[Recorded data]
──────────

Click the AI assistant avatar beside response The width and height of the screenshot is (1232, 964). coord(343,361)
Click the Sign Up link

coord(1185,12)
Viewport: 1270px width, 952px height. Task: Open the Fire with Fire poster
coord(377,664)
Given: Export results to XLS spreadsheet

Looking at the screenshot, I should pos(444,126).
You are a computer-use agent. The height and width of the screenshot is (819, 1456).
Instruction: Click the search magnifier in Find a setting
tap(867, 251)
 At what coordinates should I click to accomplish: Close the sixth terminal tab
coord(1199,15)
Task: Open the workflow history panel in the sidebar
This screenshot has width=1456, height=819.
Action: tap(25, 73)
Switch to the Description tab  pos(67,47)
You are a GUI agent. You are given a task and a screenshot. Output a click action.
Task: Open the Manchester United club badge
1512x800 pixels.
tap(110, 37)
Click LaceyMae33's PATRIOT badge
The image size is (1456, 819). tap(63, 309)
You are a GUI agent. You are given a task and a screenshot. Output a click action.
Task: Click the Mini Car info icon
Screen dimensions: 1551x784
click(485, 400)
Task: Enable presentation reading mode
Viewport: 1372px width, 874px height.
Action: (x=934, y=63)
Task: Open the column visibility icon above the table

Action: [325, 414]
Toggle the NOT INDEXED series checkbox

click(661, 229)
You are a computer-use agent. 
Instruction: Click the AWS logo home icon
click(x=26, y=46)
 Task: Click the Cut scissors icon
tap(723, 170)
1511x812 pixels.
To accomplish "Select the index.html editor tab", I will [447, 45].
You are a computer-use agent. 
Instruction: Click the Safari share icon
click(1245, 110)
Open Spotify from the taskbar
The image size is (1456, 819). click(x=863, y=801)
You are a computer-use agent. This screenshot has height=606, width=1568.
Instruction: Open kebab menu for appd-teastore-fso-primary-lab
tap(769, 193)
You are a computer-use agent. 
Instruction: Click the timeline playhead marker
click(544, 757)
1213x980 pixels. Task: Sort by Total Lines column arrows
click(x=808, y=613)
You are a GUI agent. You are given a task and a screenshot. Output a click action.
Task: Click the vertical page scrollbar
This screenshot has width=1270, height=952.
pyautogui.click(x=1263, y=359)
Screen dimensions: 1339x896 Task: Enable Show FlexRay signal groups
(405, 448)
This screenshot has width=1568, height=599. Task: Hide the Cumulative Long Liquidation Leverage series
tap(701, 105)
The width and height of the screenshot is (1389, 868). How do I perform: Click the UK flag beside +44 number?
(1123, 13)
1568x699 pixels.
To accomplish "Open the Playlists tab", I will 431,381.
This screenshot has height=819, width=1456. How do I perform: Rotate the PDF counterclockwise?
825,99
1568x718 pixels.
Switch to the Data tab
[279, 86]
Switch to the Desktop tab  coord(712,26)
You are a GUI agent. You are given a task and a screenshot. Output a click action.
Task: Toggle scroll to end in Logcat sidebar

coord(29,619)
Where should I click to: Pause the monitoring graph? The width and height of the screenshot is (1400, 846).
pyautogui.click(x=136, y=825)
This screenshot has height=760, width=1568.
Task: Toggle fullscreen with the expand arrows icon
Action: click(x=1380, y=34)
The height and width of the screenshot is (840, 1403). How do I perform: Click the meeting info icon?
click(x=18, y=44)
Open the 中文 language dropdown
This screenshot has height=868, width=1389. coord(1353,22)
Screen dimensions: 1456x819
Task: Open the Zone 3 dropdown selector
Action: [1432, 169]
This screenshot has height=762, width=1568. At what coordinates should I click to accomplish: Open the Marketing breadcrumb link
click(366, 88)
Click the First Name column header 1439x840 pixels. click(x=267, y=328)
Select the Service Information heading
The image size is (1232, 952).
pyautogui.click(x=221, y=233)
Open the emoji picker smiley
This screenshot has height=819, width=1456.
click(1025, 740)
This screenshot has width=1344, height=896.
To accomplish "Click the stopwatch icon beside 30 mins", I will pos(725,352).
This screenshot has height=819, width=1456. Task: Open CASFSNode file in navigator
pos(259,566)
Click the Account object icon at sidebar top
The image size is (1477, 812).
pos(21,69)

──────────

- **WHAT TO PRODUCE**: Please return all of the records exactly as they appear.

- **EXERCISE OUTPUT**:
Click the AI assistant avatar beside response The width and height of the screenshot is (1232, 964). coord(343,361)
Click the Sign Up link

coord(1185,12)
Viewport: 1270px width, 952px height. Task: Open the Fire with Fire poster
coord(377,664)
Given: Export results to XLS spreadsheet

Looking at the screenshot, I should pos(444,126).
You are a computer-use agent. The height and width of the screenshot is (819, 1456).
Instruction: Click the search magnifier in Find a setting
tap(867, 251)
 At what coordinates should I click to accomplish: Close the sixth terminal tab
coord(1199,15)
Task: Open the workflow history panel in the sidebar
This screenshot has width=1456, height=819.
Action: tap(25, 73)
Switch to the Description tab  pos(67,47)
You are a GUI agent. You are given a task and a screenshot. Output a click action.
Task: Open the Manchester United club badge
1512x800 pixels.
tap(110, 37)
Click LaceyMae33's PATRIOT badge
The image size is (1456, 819). tap(63, 309)
You are a GUI agent. You are given a task and a screenshot. Output a click action.
Task: Click the Mini Car info icon
Screen dimensions: 1551x784
click(485, 400)
Task: Enable presentation reading mode
Viewport: 1372px width, 874px height.
Action: (x=934, y=63)
Task: Open the column visibility icon above the table

Action: [325, 414]
Toggle the NOT INDEXED series checkbox

click(661, 229)
You are a computer-use agent. 
Instruction: Click the AWS logo home icon
click(x=26, y=46)
 Task: Click the Cut scissors icon
tap(723, 170)
1511x812 pixels.
To accomplish "Select the index.html editor tab", I will [447, 45].
You are a computer-use agent. 
Instruction: Click the Safari share icon
click(1245, 110)
Open Spotify from the taskbar
The image size is (1456, 819). click(x=863, y=801)
You are a computer-use agent. This screenshot has height=606, width=1568.
Instruction: Open kebab menu for appd-teastore-fso-primary-lab
tap(769, 193)
You are a computer-use agent. 
Instruction: Click the timeline playhead marker
click(544, 757)
1213x980 pixels. Task: Sort by Total Lines column arrows
click(x=808, y=613)
You are a GUI agent. You are given a task and a screenshot. Output a click action.
Task: Click the vertical page scrollbar
This screenshot has width=1270, height=952.
pyautogui.click(x=1263, y=359)
Screen dimensions: 1339x896 Task: Enable Show FlexRay signal groups
(405, 448)
This screenshot has width=1568, height=599. Task: Hide the Cumulative Long Liquidation Leverage series
tap(701, 105)
The width and height of the screenshot is (1389, 868). How do I perform: Click the UK flag beside +44 number?
(1123, 13)
1568x699 pixels.
To accomplish "Open the Playlists tab", I will 431,381.
This screenshot has height=819, width=1456. How do I perform: Rotate the PDF counterclockwise?
825,99
1568x718 pixels.
Switch to the Data tab
[279, 86]
Switch to the Desktop tab  coord(712,26)
You are a GUI agent. You are given a task and a screenshot. Output a click action.
Task: Toggle scroll to end in Logcat sidebar

coord(29,619)
Where should I click to: Pause the monitoring graph? The width and height of the screenshot is (1400, 846).
pyautogui.click(x=136, y=825)
This screenshot has height=760, width=1568.
Task: Toggle fullscreen with the expand arrows icon
Action: click(x=1380, y=34)
The height and width of the screenshot is (840, 1403). How do I perform: Click the meeting info icon?
click(x=18, y=44)
Open the 中文 language dropdown
This screenshot has height=868, width=1389. coord(1353,22)
Screen dimensions: 1456x819
Task: Open the Zone 3 dropdown selector
Action: [1432, 169]
This screenshot has height=762, width=1568. At what coordinates should I click to accomplish: Open the Marketing breadcrumb link
click(366, 88)
Click the First Name column header 1439x840 pixels. click(x=267, y=328)
Select the Service Information heading
The image size is (1232, 952).
pyautogui.click(x=221, y=233)
Open the emoji picker smiley
This screenshot has height=819, width=1456.
click(1025, 740)
This screenshot has width=1344, height=896.
To accomplish "Click the stopwatch icon beside 30 mins", I will pos(725,352).
This screenshot has height=819, width=1456. Task: Open CASFSNode file in navigator
pos(259,566)
Click the Account object icon at sidebar top
The image size is (1477, 812).
pos(21,69)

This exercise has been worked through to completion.